SQL Server uses input and output memory fractions on each memory-consuming operator as part of assessing memory grant reuse opportunities during query execution.

The hash inner join shares memory grant with the hash anti semi join during its input phase (while the inner join is reading rows to build its hash table). The sum of the two input memory fractions is 0.524805 (inner join) plus 0.475195 (anti semi join) = 1 (fraction of the whole memory grant).

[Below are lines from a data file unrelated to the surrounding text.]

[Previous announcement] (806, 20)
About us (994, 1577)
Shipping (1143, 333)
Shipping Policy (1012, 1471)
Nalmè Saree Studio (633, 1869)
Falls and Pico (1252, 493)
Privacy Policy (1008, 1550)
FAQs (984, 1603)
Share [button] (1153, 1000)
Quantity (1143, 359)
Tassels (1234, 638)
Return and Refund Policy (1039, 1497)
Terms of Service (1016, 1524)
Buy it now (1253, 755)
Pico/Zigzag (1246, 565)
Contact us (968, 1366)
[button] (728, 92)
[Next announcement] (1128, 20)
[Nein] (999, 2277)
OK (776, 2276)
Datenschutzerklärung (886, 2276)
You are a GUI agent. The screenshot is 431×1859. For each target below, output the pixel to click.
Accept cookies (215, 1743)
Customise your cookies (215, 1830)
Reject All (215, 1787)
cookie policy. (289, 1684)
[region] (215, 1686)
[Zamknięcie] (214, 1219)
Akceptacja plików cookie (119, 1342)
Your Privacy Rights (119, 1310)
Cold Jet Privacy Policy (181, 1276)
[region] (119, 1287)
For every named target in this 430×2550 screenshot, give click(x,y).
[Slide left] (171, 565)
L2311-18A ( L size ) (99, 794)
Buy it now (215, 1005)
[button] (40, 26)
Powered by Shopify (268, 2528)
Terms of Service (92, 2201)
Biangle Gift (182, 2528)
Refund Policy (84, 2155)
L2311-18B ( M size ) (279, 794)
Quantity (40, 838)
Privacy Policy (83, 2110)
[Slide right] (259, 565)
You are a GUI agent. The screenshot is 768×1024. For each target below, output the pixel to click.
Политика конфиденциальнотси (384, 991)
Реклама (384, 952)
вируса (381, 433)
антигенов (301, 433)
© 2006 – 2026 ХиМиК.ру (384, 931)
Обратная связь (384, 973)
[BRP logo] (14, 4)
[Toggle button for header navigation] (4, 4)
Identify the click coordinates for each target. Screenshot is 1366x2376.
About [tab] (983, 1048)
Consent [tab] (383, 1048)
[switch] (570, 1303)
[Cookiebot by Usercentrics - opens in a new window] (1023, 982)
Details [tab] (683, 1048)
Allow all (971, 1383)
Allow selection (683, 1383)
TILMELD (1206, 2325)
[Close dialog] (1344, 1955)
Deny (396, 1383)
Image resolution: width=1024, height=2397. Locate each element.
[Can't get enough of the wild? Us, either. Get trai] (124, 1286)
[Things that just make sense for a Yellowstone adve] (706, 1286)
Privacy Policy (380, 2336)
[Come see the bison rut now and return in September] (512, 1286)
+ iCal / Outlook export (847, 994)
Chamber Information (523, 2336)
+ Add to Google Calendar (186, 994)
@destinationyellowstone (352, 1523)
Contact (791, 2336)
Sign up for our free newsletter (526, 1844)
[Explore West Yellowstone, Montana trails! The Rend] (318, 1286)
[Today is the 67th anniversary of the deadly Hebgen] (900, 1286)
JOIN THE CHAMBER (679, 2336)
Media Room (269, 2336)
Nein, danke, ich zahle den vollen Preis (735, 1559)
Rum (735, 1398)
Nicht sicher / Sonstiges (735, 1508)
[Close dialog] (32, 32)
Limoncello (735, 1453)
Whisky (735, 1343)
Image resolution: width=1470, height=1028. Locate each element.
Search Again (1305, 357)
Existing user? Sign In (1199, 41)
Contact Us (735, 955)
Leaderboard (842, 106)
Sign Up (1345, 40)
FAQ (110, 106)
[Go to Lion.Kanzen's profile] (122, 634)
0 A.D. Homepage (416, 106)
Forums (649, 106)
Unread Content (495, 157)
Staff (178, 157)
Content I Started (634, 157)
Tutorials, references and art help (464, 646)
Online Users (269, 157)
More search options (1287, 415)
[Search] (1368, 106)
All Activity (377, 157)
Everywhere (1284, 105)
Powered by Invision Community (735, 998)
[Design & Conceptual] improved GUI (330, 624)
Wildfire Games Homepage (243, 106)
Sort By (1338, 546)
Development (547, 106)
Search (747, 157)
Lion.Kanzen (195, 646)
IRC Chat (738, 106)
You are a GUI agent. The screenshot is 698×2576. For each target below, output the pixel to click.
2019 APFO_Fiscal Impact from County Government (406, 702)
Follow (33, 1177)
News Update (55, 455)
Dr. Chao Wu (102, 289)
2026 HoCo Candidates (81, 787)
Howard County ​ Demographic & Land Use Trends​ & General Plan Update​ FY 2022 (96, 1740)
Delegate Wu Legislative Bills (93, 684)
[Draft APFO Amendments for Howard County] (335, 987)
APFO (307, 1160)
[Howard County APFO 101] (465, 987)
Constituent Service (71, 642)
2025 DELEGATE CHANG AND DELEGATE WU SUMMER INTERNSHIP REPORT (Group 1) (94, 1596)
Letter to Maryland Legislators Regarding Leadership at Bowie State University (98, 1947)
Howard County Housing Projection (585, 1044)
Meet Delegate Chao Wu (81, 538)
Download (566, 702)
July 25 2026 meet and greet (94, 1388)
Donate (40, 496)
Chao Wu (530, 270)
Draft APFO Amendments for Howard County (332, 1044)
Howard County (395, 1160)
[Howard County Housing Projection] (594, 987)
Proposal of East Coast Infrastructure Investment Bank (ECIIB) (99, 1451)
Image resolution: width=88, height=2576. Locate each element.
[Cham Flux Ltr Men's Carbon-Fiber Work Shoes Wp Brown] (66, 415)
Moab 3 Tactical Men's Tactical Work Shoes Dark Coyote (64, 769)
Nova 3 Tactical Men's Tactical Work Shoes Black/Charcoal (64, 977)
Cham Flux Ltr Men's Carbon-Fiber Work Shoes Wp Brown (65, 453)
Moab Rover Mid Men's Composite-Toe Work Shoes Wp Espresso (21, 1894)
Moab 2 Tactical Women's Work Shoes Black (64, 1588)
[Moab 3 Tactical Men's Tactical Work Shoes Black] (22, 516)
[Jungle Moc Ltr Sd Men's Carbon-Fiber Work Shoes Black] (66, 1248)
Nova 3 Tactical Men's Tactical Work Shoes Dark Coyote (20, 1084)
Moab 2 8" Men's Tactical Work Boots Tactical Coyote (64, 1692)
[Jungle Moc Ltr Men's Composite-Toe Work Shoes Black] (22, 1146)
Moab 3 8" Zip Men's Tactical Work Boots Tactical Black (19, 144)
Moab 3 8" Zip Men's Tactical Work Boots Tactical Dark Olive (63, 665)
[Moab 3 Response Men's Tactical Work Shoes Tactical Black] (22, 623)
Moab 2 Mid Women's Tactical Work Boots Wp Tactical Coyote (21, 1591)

However this does not mean the hash inner join can consume 0.524805 * 17,060,288KB ~= 8,952,960KB despite what the spill warning text says. This is because the same hash table still exists while the hash inner join is producing rows. During this phase of its execution, it shares memory grant with the Sort at node 11, which is reading rows. This combination of concurrently executing operators is captured by the output memory fraction for the inner hash join.

The output memory fraction for the inner hash join is 0.0648054. Adding this to the sort's input fraction (0.876515) and the anti semi join's output fraction (0.0586793) again sums to 1.

The output memory fraction for the inner hash join is 0.0648054, which only allows 0.0648054 * 17,060,288 = 1,105,598KB of memory grant. The hash table must fit within this amount of memory, or it will spill. The runtime used memory reported in the spill text is 1,677,120KB - the granted 1,105,598KB plus 79,696 8KB pages spilled to tempdb.

The fundamental point is that memory grant calculations are proportional to the estimated size of the data (and sometimes the number of unique values). Both row count (cardinality) and average row size are important. If these are wrong, the memory-consuming operator may spill.

All the normal actions appropriate to improving cardinality/density/average row size estimates may be applicable, it is impossible to say from the anonymized plan.

My preference would be to adopt columnstore and batch mode processing. Aside from the usual benefits, it also allows for sorts and hashes to acquire additional memory dynamically (documented and supported trace flag(s) may be required).

Extract of my full answer posted on the copy question at SQLPerformance.com Q & A


The 17GB memory grant is across the entire query. That 17GB isn't given in its entirety to a single operator. Each operator gets a fraction of the overall grant, and that amount is not dynamically reallocated during query execution.

If you go into the query's XML and search for MemoryFractions (or hover your mouse over operators in Plan Explorer), you'll see more information about the fractions assigned to each operator.

It shows the input side of the join gets 52.48%, but not the output side. If you have more memory required for the data coming out of the operator, you'll spill to disk.

To avoid the spill, tune indexes, tune the query, use the new min memory grant hint in 2016, etc.

  • I get message : Operator used tempdb to spill data during execution with spill level 1 and 1 spilled thread(s).sort wrote 784792960 pages to and read 784792960 pages from tempdb with granted memory 5387776KB and used memory 3010186KB. What does this actually mean ?
    – Madhusudan
    Aug 30 '18 at 10:54
  • is it using so many pages as mentioned above which is degrading performance of my query ?
    – Madhusudan
    Aug 30 '18 at 10:55
  • @Madhusudan if you have questions, post them as a question, not in the comments.